DECIDED MAY 9, 1961.
Petition for declaratory judgment. Tift Superior Court. Before Judge Gray.
Bloch, Hall, Groover Hawkins, Steve F. Mitchell, for plaintiff in error.
Eugene Cook, Attorney-General, E. J. Summerour, Carter Goode, Assistant Attorneys-General, contra.
When this case was formerly here, it was held that the petition, as it then stood, did not state a cause of action for a declaratory judgment, and that the trial judge, for that reason, erred in not dismissing it on general demurrer. See State Highway Dept. v. Georgia So. Fla. Ry. Co., 216 Ga. 547 ( 117 S.E.2d 897).
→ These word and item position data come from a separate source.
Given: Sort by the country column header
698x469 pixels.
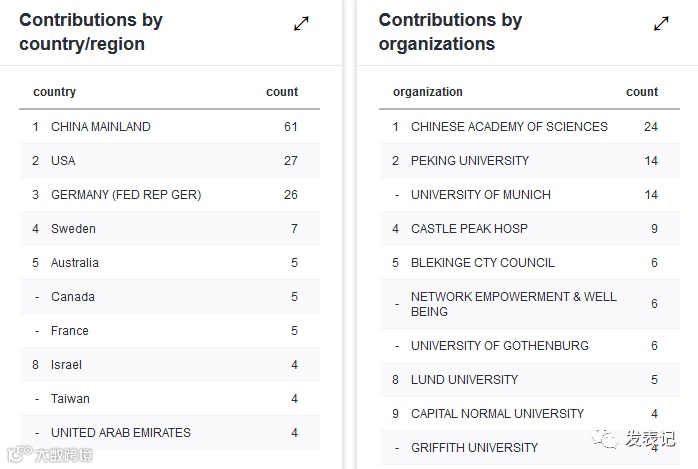Looking at the screenshot, I should (x=55, y=92).
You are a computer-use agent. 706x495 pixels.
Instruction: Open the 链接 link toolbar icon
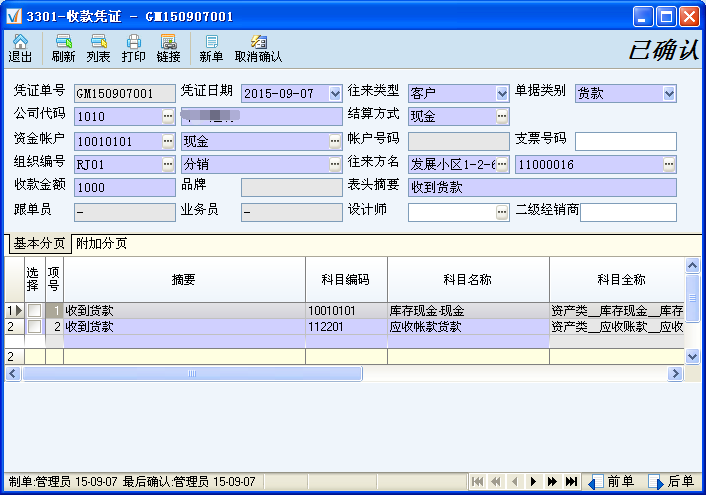pyautogui.click(x=168, y=48)
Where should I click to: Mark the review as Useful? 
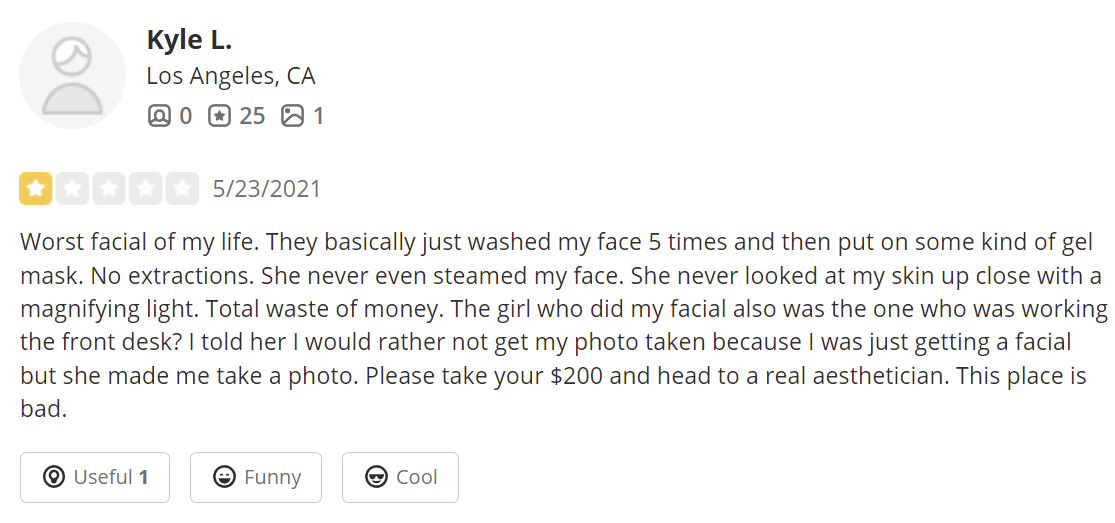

When the remittitur was sent down, and before it was made the judgment of the trial court, the plaintiff further amended both counts of its petition by alleging that it obtained and holds its right of way for use and expansion of its public facilities; that the defendant is occupying, trespassing on, and claiming title to a described portion of its right of way, and it cannot eject the defendant from it if the defendant needs it for highway uses; that the defendant's occupancy of the land involved would not be antagonistic to the plaintiff's expansion of its facilities thereon if title to it is decreed to be in the plaintiff, since facilities owned by the plaintiff and facilities owned by the defendant are frequently put to a joint-type use of each under contractual and easement arrangements between them; that a suit for injunction by the plaintiff would require it to put up a bond for several thousand dollars conditioned to hold the defendant harmless from damages suffered by it as a result thereof if title to such land should be decreed in the defendant, and the damages awarded could be and probably would be in excess of the fair market value of the land involved; that a suit for damages by the plaintiff against the defendant would be inadequate protection to it, since such an action would require it as a public utility to abandon its claim to the property involved and rely solely on damages for the expropriated property, and its abandonment of the property involved would preclude it from expanding its public services; and that an adjudication of its rights is necessary in order to relieve it from the risk of taking any future undirected action incident to its rights, which action without direction would jeopardize its interest, and, in the future, if the plaintiff should attempt to expand its facilities on land it claims to own, it would be faced with an injunction and/or a suit for damages and/or a loss of the costs it would incur by such an attempt to expand. The petition as thus amended was dismissed on general demurrer, and the plaintiff excepted to that judgment. Held:
On the former appearance of the instant case ( 216 Ga. 547), this court in holding that the petition as it then stood failed to state a cause of action for a declaratory judgment, followed and applied to its allegations the ruling in our full-bench decision in Pinkard v. Mendel, 216 Ga. 487 (2) ( 117 S.E.2d 336), that, where the plaintiff's petition shows that the rights of the parties have already accrued and no facts or circumstances are alleged which show that an adjudication of the plaintiff's rights is necessary in order to relieve him from the risk of taking any future undirected action incident to his rights, which action without direction would jeopardize his interest, the petition fails to state a cause of action for a declaratory judgment. A like unanimous holding was also made in Sumner v. Davis, 211 Ga. 702 ( 88 S.E.2d 392), where several prior decisions of this court were cited and relied on as authority for the ruling there made. In the Pinkard and Sumner cases, the petitions, like the one in this case, show that the parties' rights had already accrued before the proceeding for declaratory relief was instituted. In this court's prior decision of the instant case, it was pointed out in the opinion that the petition alleged with certainty and definiteness that the plaintiff was the owner of the land which the defendant has allegedly appropriated for highway uses, and it was there held that the plaintiff railroad had only to assert by appropriate action its rights of ownership, at which time any question of title could be determined. And since the petition has not been materially changed by the amendment made thereto since we previously considered it, and since it still fails to state a cause of action for a declaratory judgment, it necessarily follows that the trial judge did not err, as contended, in dismissing it, as thus amended, on general demurrer.
Judgment affirmed. All the Justices concur, except Grice, J., not participating.